Le projet est composé de trois études :
- Première recherche : "Des familles de prisonniers de guerre juifs de France dans la Shoah. Captivité de guerre, déportation à Bergen-Belsen et mémoire en France." (Chercheuse responsable: Janine Doerry M.A.)
- Deuxième recherche: "Convois d’évacuation de Bergen-Belsen au mois d’avril 1945 : regroupements coercitifs et leur impact sur la vie des anciens détenus après la libération." (Chercheur responsable: Dr. des. Thomas Kubetzky)
- Troisième recherche : "Regroupements, évolution démographique et différenciations sociales au Displaced Persons Camp polonais et juif de Bergen-Belsen 1945-1949." (Chercheuse responsable: Katja Seybold M.A.)
Première recherche
Des familles de prisonniers de guerre juifs de France dans et après la Shoah. Captivité de guerre, déportation à Bergen-Belsen et mémoire en France
Cercheuse responsable: Janine Doerry M.A.
Version abrégée
Pendant la Seconde Guerre mondiale, entre 10 000 et 15 000 soldats juifs originaires de France ont vécu l'expérience de la captivité dans les camps des Forces armées allemandes. Ces prisonniers de guerre de France furent exposés aux discriminations antisémites, mais, à quelques exceptions près, traités conformément à la Convention de Genève de 1929 sur les prisonniers de guerre. Paradoxalement, le séjour dans les camps d’hommes de troupe et de sous-officiers (Stalags) et les camps d’officiers (Oflags) a protégé ces prisonniers de guerre juifs de la persécution en France.

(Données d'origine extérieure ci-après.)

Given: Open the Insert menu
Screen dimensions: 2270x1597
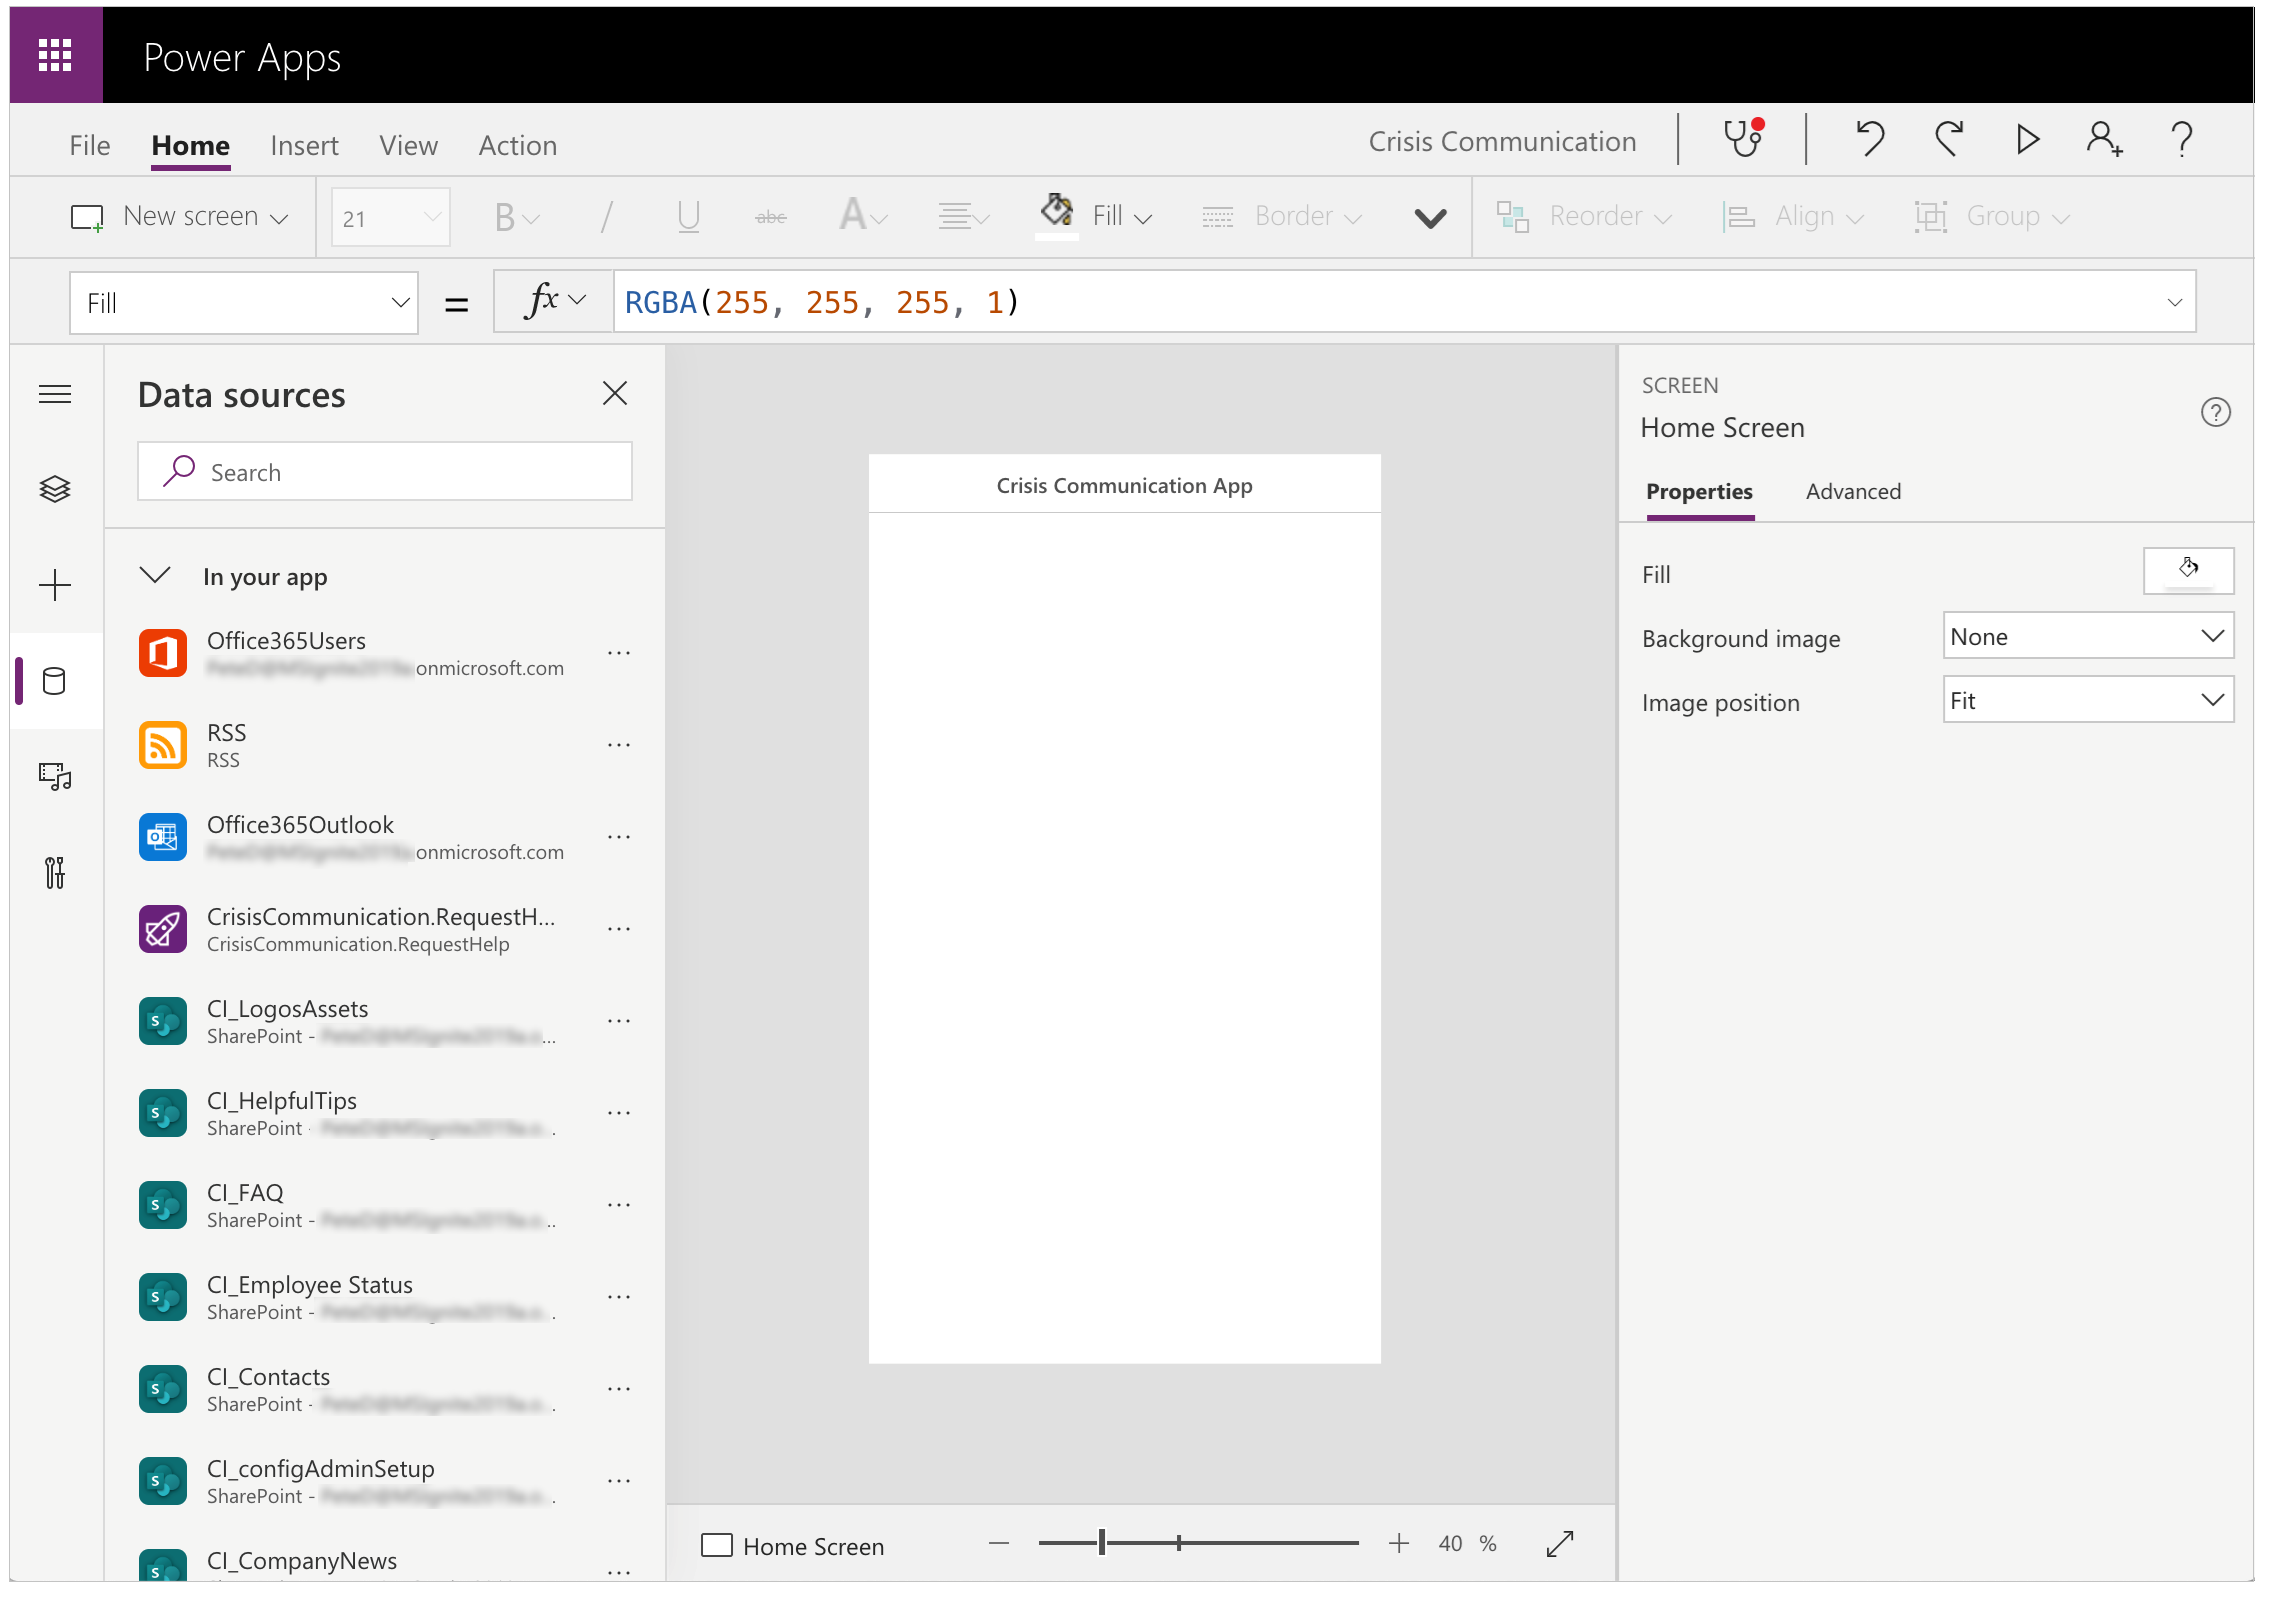Looking at the screenshot, I should pos(302,143).
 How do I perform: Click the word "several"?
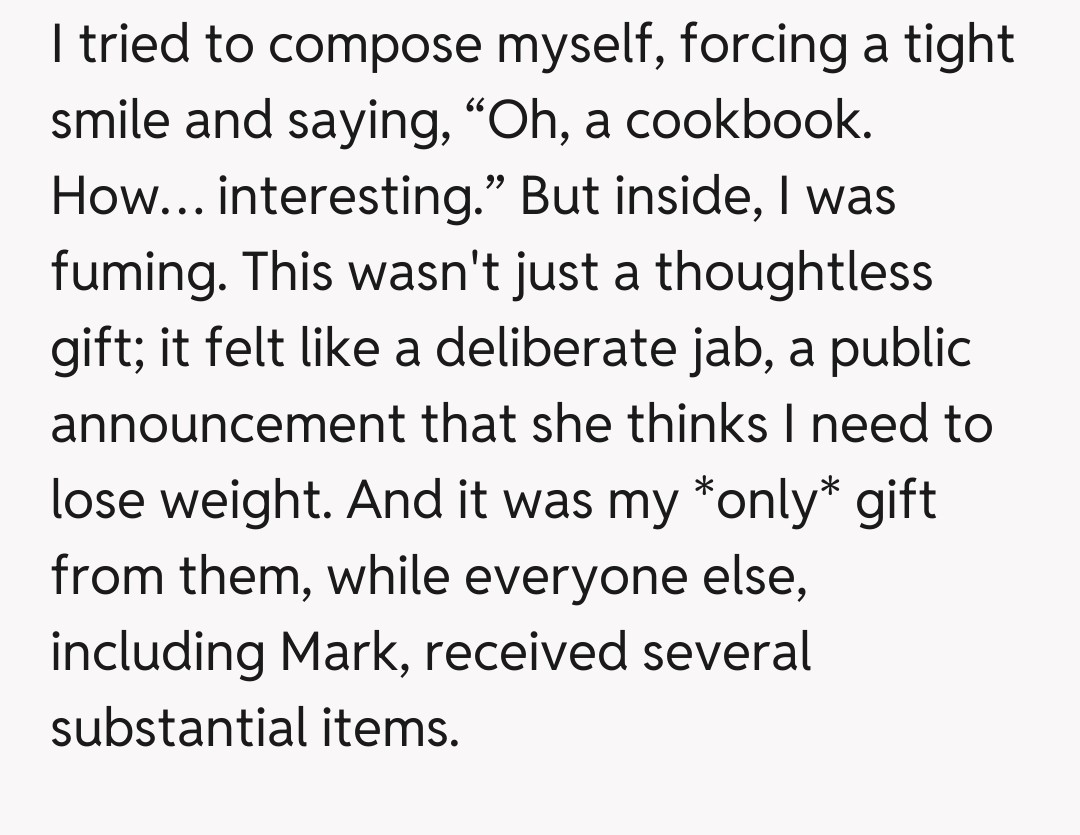(727, 651)
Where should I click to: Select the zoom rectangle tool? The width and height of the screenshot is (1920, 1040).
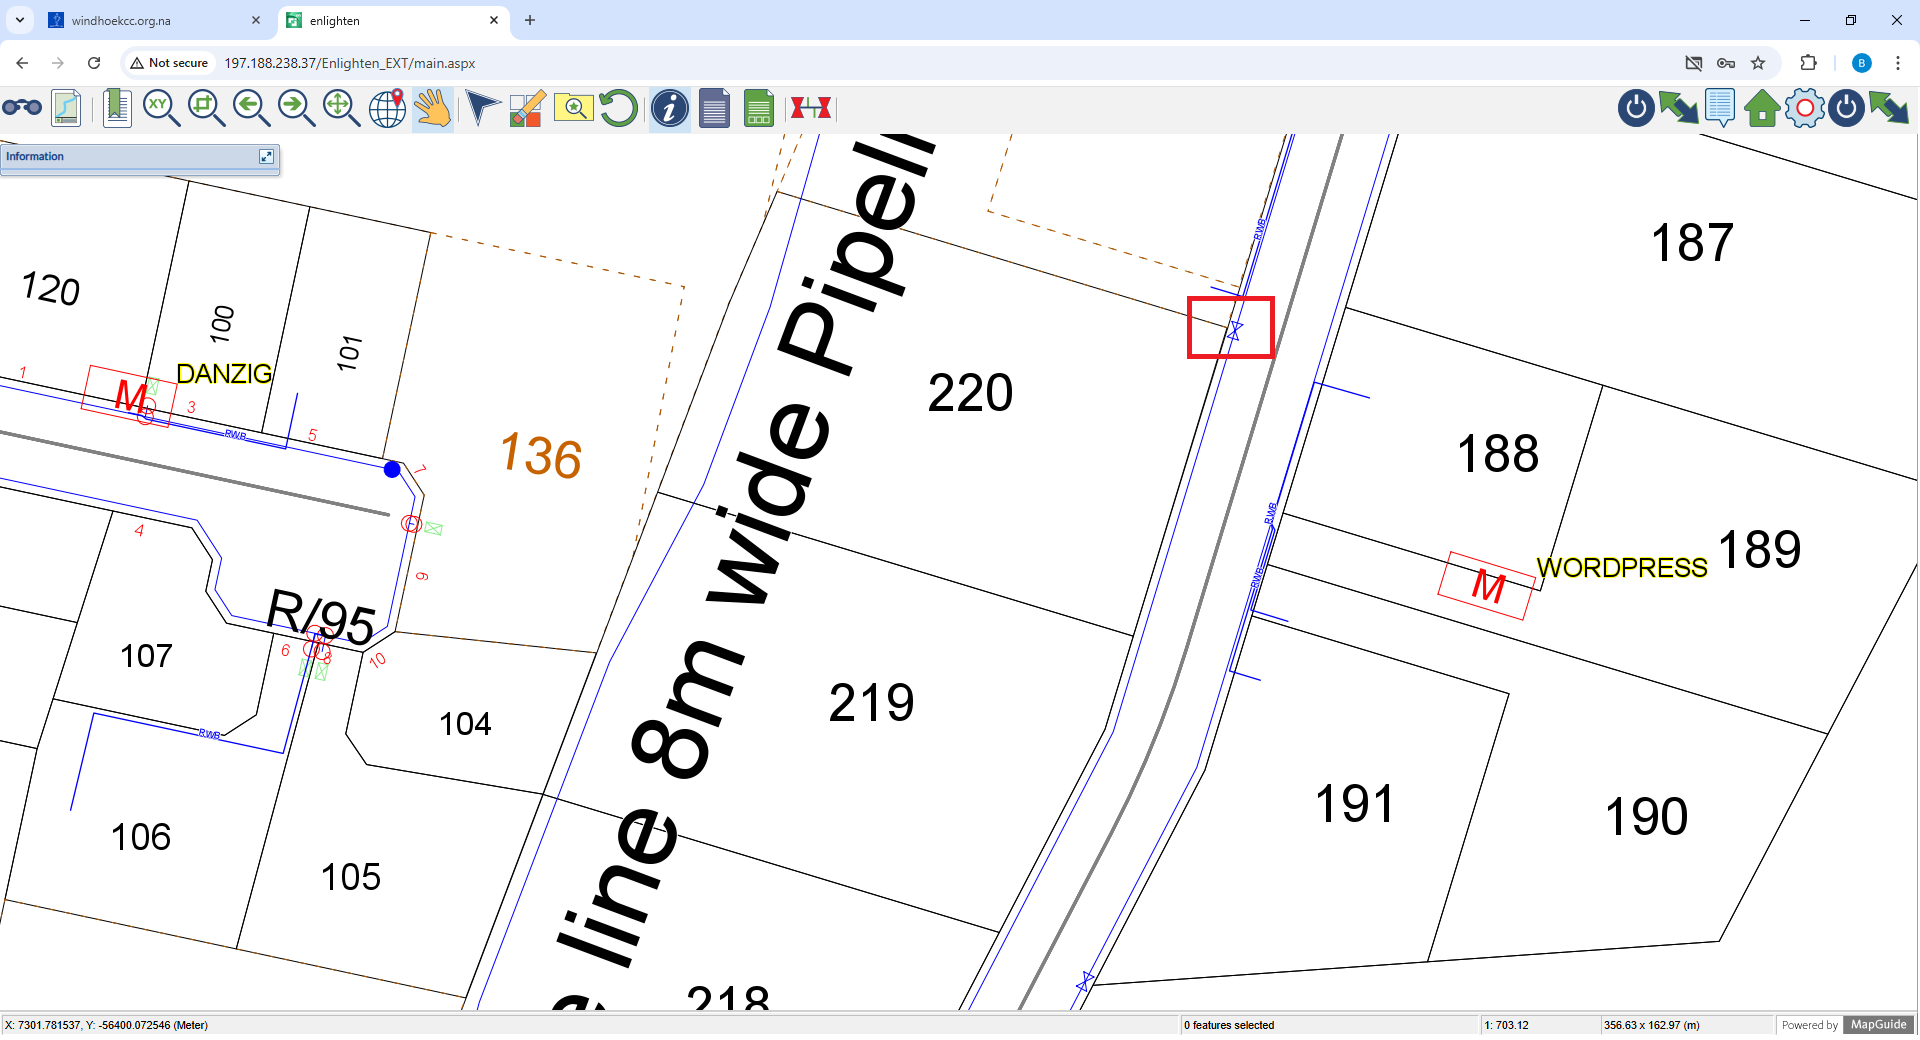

Le statut de « prisonnier de guerre » de ces hommes a également permis des tentatives de protection de leur famille restée en France contre les mesures antisémites. Le nombre des parents de prisonniers de guerre déportés dans les camps d’extermination, malgré ces tentatives, nous reste inconnu. Toutefois, plusieurs centaines de femmes et d’enfants juifs de prisonniers de guerre sont restés dans le camp de transit de Drancy et ses annexes en France. Au mois de mai et de juillet 1944, 245 femmes et enfants ont été déportés au « camp de l’échange » de Bergen-Belsen afin de servir d’otages.
Le travail traite d’une part des tentatives de protéger les familles juives de prisonniers de guerre et des contradictions politiques sous-jacentes, d’autre part il focalise son attention sur les personnes concernées. L’étude met l’accent non seulement sur la persécution en France, la déportation à Bergen-Belsen, l’expérience de la dernière phase du « camp de l’échange » et de son évacuation, mais aussi sur la période de la libération et du rapatriement ainsi que sur l’évolution de la mémoire dès l’après-guerre jusqu’à aujourd'hui. Les regroupements constitués dans le camp et après le camp feront l’objet d’une analyse dans une approche microhistorique. En effet, les facteurs nationaux, sociaux, politiques, religieux ainsi que biographiques, notamment l’immigration de nombreuses familles, ont un effet sur les regroupements constitués dans le camp. Dans la mesure de la disponibilité de sources, non seulement les femmes et enfants déportés à Bergen-Belsen, mais aussi les pères et époux en captivité de guerre feront l’objet de l’étude.